This bizarre argument is advanced by 34 jurists in an amicus brief (pdf) supporting petitioner (and baker) Jack Phillips in Masterpiece Cakeshop v. Colorado Civil Rights Commission, a US Supreme Court case about free speech and exercise of religion…or a case that could legalize discrimination nationwide, depending which side’s filings you believe. Today, Dec. 5, the highest court in the land will hear oral arguments in this contentious case that’s anything but a piece of cake.

The case arose from a discrimination claim based on a Colorado public-accommodations law filed to the state civil rights commission. It was filed by Charlie Craig and David Mullins after Masterpiece Cakeshop owner, Phillips, in 2012 refused to bake a cake for the couple’s same-sex marriage. Phillips argued (as he does in in his brief to the Supreme Court (pdf)) that he doesn’t discriminate against homosexuals: He’ll sell anyone confections but won’t create a cake to celebrate unions he opposes based on his faith. Baking is an artistic expression, Phillips says, and compelling him to bake for a same-sex marriage is a form of forced speech, and therefore in violation of the constitution and religious-freedom protections.

The Colorado Civil Rights Commission, a state administrative judge, and the state’s court of appeals all found in favor of Craig and Mullins. The cases were decided on the basis of the Colorado anti-discrimination law—the courts felt it wasn’t necessary to address Phillips’ arguments about free speech or freedom of religion.

The baker kept appealing, and on June 26 the US Supreme Court on agreed to grant (pdf) review, surprising legal observers. Jurists expected the Supreme Court justices to reject the request because in 2014 they didn’t review Elane Photography v. Willock, a New Mexico case finding a photo studio violated state laws by refusing to shoot a same-sex commitment ceremony.

Awkward references

Masterpiece Cakeshop pits progressives and conservatives squarely against each other in an already-divided time. The Department of Justice submitted an amicus brief for the bakery (pdf), putting itself plainly in the conservative camp by arguing that because Phillips “believes that a wedding cake is a symbol conveying a message that a marriage has begun and should be celebrated,” he can’t be forced to express support for a union he opposes based on his faith through his creative confections. Forcing Phillips to do so would be a violation of his First Amendment free-speech rights.

But the agency doesn’t go so far as to argue that Phillips’ religious freedoms were also violated because it says the free speech arguments suffice for the Supreme Court to find for the baker. Conservative legal scholars were less circumspect in this regard.
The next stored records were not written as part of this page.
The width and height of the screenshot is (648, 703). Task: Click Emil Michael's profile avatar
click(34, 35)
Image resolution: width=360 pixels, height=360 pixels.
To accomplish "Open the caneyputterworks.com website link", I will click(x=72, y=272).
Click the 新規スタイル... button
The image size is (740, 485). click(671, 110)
They wrote a September brief (pdf) to the court rife with religious references, arguing that finding against the bakery will exacerbate national ideological divisions. By forcing Phillips and others like him to adhere to state anti-discrimination laws that put them at odds with their faith, the state will be “polluting the flow of accurate information” with “insincere affirmations” and alienating those forced to make them. This seems to be a veiled reference to fake news and information bubbles—in other words, the state will be compelling fake expressions of support for same-sex marriage by forcing businesses to all follow discrimination law and will lead to an even greater divide between left and right.

These advocates say Colorado’s anti-discrimination law forces Phillips to use his art, normally put in service of the Christian god, to publicly condone homosexuality. They go on to liken the baker to historically persecuted people forced by authorities to act against their faith. The brief claims the Colorado law is unconstitutionally compelling Phillips to choose between his truth and the law like so many before, writing:

[T]o the Jews and Muslims and “heretics” subjected to the Spanish Inquisition, or to the Christians punished and sometimes executed for refusing to pay religious obeisance to the Roman gods, or to the Jews who were punished for refusing to bow to Nebuchadnezzar’s golden statue—the proponents of the prevailing orthodoxy could always insist: “You’re making a big deal out of nothing. Nobody will assume that you actually believe what you’re outwardly seeming to affirm; they’ll know you’re just doing what the law compels you to do.”

A disturbing scene

Craig and Mullins, and their supporters, don’t see artistic expression, free speech, or religion as the relevant issues here. Instead, they say the baker is trying to use the constitution as permission to discriminate.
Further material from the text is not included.